§ TASK BRIEF
Taking the listing below line by line, tally those that contain the string "swatch". Give the total alone.

§ RECORDS SUPPLIED

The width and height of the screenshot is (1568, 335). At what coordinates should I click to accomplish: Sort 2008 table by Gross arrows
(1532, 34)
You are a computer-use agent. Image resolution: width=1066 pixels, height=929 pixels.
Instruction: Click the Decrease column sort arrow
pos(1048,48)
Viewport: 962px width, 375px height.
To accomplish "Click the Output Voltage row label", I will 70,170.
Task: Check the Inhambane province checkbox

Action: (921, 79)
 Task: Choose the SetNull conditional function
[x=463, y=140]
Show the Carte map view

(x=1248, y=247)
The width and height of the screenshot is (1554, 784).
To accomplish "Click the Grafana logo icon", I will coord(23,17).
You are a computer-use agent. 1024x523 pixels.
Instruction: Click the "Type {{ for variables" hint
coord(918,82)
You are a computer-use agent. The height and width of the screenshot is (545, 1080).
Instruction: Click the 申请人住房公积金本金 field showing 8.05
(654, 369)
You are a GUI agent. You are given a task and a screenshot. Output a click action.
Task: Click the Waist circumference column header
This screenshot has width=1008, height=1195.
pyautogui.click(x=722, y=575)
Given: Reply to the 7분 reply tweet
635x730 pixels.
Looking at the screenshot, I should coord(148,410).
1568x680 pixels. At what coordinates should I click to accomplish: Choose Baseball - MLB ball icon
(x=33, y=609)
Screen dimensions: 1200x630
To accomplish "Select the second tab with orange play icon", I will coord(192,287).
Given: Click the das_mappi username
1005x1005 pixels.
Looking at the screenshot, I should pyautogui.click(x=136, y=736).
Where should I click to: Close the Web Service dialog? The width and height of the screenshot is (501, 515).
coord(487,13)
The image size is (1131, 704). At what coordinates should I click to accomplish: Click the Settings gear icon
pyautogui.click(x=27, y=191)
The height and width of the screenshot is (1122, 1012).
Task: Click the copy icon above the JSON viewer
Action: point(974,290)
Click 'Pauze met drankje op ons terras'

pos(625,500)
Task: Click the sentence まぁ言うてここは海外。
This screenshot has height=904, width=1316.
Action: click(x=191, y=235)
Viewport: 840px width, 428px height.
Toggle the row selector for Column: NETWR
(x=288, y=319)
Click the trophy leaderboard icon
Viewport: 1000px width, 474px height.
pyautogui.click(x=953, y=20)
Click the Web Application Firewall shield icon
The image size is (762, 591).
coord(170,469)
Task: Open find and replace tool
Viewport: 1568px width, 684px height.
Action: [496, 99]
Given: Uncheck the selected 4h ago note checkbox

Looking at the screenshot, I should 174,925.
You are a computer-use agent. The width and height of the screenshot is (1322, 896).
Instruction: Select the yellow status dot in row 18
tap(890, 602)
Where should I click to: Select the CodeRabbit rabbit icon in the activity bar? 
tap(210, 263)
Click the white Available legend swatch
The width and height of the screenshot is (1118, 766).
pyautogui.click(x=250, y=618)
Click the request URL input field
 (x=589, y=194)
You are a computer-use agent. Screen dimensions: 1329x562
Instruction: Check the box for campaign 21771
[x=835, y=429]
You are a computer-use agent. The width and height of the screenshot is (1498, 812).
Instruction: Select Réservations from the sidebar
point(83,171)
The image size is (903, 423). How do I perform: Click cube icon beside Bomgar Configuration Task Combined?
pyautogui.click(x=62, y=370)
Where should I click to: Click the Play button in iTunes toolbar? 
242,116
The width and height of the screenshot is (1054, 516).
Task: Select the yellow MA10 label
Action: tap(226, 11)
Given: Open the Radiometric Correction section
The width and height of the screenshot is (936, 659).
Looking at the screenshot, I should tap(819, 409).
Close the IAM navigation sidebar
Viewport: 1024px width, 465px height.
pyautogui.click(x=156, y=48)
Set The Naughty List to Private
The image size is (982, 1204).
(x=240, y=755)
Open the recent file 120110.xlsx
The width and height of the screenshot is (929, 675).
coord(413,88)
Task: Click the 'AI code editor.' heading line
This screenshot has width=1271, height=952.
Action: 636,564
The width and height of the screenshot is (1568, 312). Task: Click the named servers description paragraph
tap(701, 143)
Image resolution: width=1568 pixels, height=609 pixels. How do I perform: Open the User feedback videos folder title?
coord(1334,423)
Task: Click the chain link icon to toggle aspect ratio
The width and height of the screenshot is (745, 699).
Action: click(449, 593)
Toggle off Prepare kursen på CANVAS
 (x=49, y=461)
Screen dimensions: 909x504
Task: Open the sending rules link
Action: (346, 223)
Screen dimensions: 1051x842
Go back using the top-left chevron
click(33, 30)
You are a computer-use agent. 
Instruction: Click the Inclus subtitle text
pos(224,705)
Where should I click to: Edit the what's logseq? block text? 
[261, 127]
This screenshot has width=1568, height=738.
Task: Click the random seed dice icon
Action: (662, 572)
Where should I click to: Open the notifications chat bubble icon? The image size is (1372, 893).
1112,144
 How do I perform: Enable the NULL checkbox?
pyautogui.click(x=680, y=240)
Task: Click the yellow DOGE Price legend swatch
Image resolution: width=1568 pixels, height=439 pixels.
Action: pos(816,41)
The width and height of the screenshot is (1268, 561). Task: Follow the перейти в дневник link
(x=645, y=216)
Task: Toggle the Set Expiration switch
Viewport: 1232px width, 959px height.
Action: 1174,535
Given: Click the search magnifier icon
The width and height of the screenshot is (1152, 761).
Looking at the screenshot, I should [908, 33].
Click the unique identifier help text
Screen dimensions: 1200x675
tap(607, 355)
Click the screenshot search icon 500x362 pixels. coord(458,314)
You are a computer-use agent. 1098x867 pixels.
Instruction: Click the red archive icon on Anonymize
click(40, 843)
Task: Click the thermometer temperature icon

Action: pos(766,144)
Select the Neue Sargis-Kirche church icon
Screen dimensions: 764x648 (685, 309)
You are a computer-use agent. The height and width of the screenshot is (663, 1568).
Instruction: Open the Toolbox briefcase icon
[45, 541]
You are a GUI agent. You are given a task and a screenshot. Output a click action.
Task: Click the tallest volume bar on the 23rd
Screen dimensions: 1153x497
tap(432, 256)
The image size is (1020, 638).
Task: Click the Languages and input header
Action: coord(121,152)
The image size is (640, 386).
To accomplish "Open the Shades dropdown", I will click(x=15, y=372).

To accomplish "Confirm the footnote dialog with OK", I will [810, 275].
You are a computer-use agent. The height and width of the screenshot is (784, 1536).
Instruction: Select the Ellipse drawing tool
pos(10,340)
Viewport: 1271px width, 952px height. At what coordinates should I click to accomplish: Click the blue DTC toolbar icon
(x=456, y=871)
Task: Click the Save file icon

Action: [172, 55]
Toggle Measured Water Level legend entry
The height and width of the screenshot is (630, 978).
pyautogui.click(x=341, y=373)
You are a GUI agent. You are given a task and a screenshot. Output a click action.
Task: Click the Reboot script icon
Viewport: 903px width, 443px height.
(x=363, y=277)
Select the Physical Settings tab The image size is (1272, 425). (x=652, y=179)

§ OUTPUT BELOW
2